My name is Raul Lucas Lucia, I am from the community of El Charco. In November 2003, soldiers came to my house.
It was 7 o’clock in the morning. I had a coffee in front of my house before I left for work. I heard their rifles click and they immediately wanted to hit me.
“Don’t do this in front of my family,” I told them.We went into the mountains. Then to a quiet corner. They stripped me naked, I found myself in my pants, they made me stand on my knees. They hit me with their rifles.”Where did you hide the weapons? “they asked me. “I didn’t hide anything, I’m unarmed. “They insulted me, humiliated me. Finally, in the afternoon, I was released. There were rumours that I had been part of the guerrillas. Every year I used to go to the site of the so-called El Charco massacre.My brother-in-law was one of eleven people killed by the Mexican army while they were resting after a meeting of the indigenous communities in the school in the village of El Charco on 7 June 1998. As they left, they threatened to kill me and my family if I told what had happened. They were part of the 48th regiment of Cruz Grande.
I denounced the military to the Human Rights Commission, but the justice system did nothing.
On 22 February 2009, the body of Raul Lucas Lucia was found in Ayulta de los Libre, along with that of another human rights defender, Manuel Ponce Rosas. They were respectively president and secretary of the Organisation for the Future of the Mixtecan People (OFPM). Both activists were abducted by armed men who presented themselves as police officers during a public demonstration on 13 February.
My name is Ines Fernandez Ortega, I am Me’phaa, from the community of Tecuani. On 22 March 2002, the military arrived here, at my home. I try not to remember the rape. It’s too hard.
The soldiers arrived by passing behind the house. It was between noon and two o’clock in the afternoon. They greeted me and then three of them stopped me and took me to the kitchen. I had some meat that was drying. They took it and said, “Where did you steal this meat from? “I told them, “It was my cow. “One of them pointed his gun at me. I said, “You have to stop stealing”. Then they grabbed me and my children went to their grandparents’ house 250 metres away. I was raped by the three soldiers. Nine others were standing guard around the kitchen. Everything seemed very organised.
Since I denounced this crime, the community looks at me differently. So does my husband. He has become violent. I no longer trust him. He refuses to let me tell my story. Every day I argue with him and he keeps telling me, “You were touched by the soldiers, you just have to go with them! “He insults me in front of our five children, he kicks me in the stomach, hits me in the face, pulls my hair. So I run away and hide in the mountains, standing behind a tree.

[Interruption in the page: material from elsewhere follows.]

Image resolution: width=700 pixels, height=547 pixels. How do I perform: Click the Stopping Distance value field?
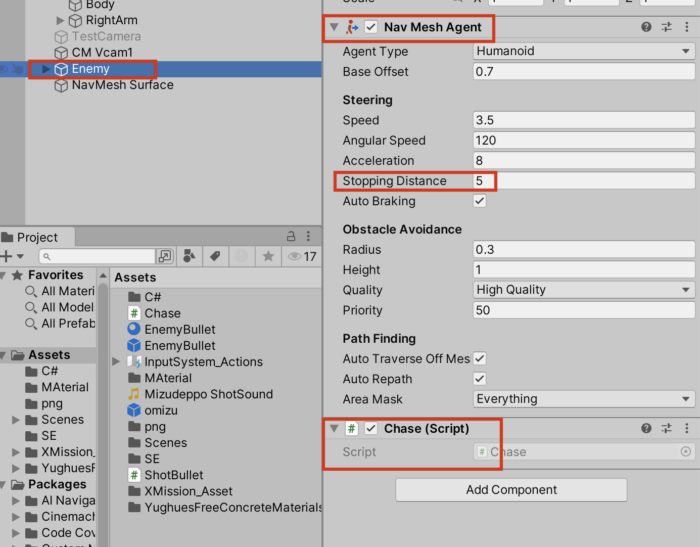584,181
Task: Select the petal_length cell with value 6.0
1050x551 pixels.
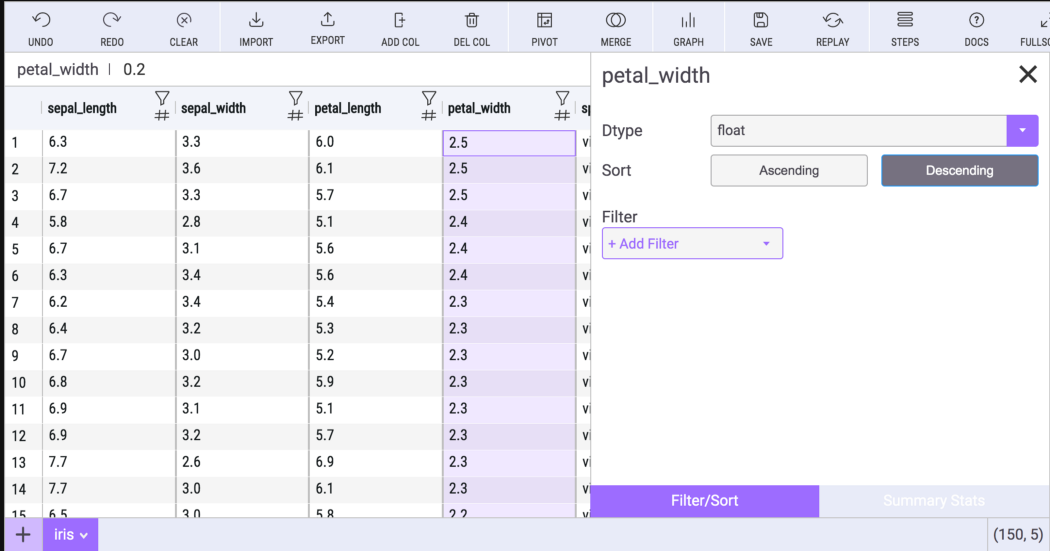Action: coord(375,142)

I wish I could dream, but every night, in my nightmares, I relive the rape.
Today, I am always afraid: afraid for my children, afraid that something will happen to them. I am afraid to go out and be raped again. The government and the local authorities never helped me find the men who did this to me. In any case, they never did anything for us, for the indigenous people. My brother was murdered in February 2008. He was kidnapped and tortured by paramilitaries, so that I would keep quiet and withdraw my complaints.